- What is required -
Can you output the rows below verbatim, line by line, omitting the pictures?

□ □ □

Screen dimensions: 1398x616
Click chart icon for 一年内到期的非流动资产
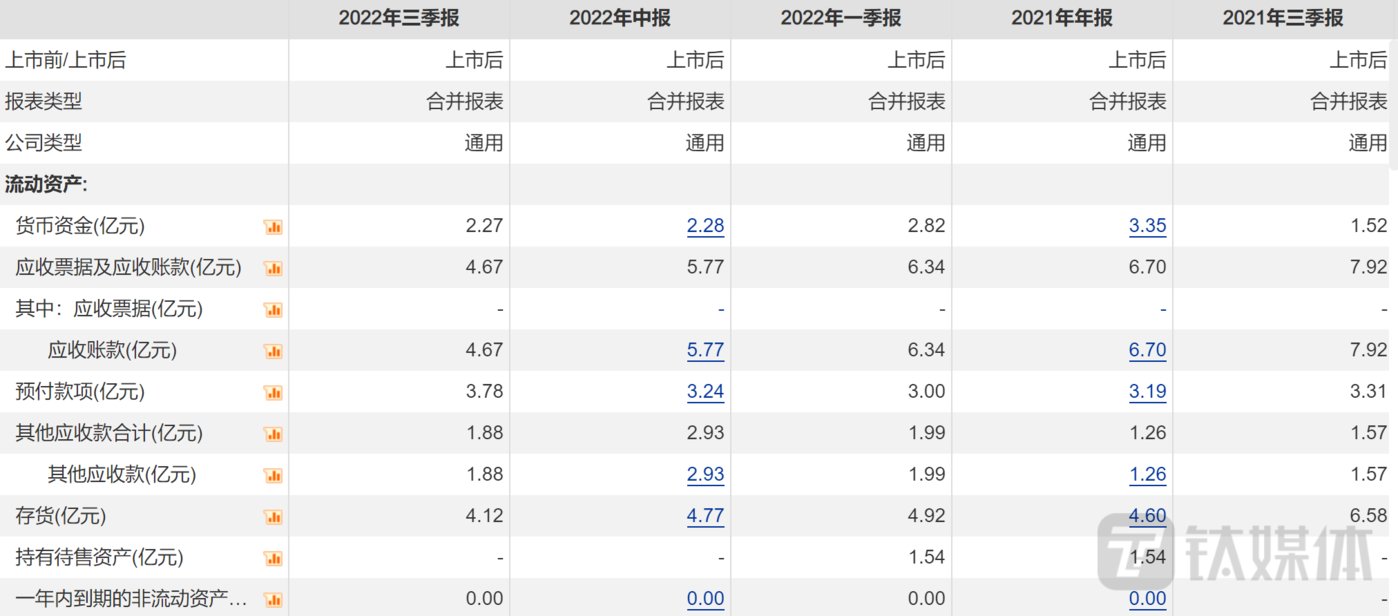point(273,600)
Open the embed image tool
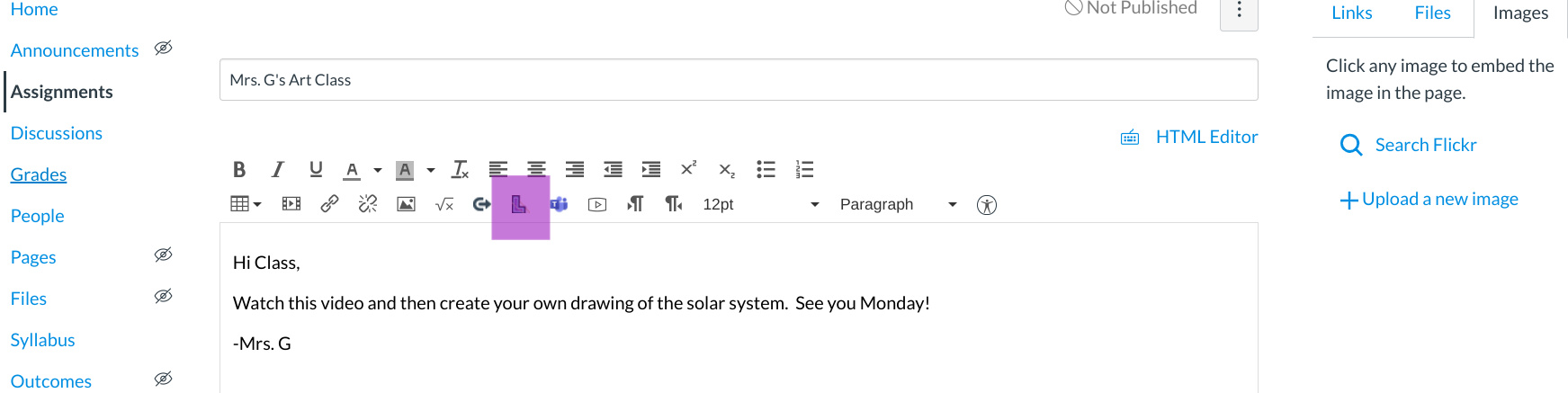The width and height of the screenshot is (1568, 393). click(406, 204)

□ □ □

- Response -
Screen dimensions: 1398x616
Click chart icon for 一年内到期的非流动资产
point(273,600)
Open the embed image tool
The width and height of the screenshot is (1568, 393). click(406, 204)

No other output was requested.